Thought you’d be interested in this, stea. You think Keats was talking about Polaris? Can’t say I’m well versed on the subject. https://www.poetryfoundation.org/poems/44468/bright-star-would-i-were-stedfast-as-thou-art

— Nigel

Fomalhaut was the first star that came to mind. People call it the lonely one, and that feels closer to what Keats was describing—‘not in lone splendour hung aloft the night’—watching in silence like some sleepless, distant observer. Polaris is constant, sure, but Fomalhaut is solitary. It sits far apart from the other bright stars in the sky. Easy to notice. Easy to feel something about.

It makes sense to me, logistically too. Fomalhaut is visible from Earth without much effort. But more than that, it carries the weight of solitude, of being out there and unmistakably alone.
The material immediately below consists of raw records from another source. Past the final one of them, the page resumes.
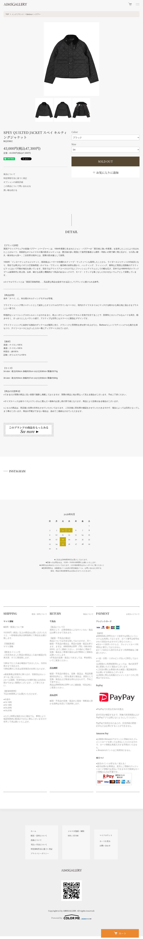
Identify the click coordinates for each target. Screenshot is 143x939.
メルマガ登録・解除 (76, 831)
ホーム (33, 831)
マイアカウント (106, 835)
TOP (7, 14)
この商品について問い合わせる (17, 186)
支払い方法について (39, 844)
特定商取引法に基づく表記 (15, 178)
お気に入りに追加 (107, 173)
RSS (69, 835)
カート (122, 933)
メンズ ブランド (18, 14)
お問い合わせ (105, 845)
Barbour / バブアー (33, 14)
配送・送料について (39, 835)
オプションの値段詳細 (13, 182)
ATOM (75, 835)
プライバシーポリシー (40, 853)
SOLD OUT (105, 161)
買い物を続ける (10, 190)
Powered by (56, 918)
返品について (9, 174)
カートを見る (105, 841)
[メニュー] (137, 4)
I don’t think he wanted to be the star. I think he recognized something of himself in it. When we admire things people, stars, it’s often because they mirror something we’re missing or trying to understand. Maybe he wasn’t longing for distance, but for connection. To feel less alone by seeing that loneliness reflected back.

And even if they’re separated by lifetimes of space, the star and the observer exist in that moment together. No one else might understand that connection, perhaps not even the two of them, but it’s there nonetheless.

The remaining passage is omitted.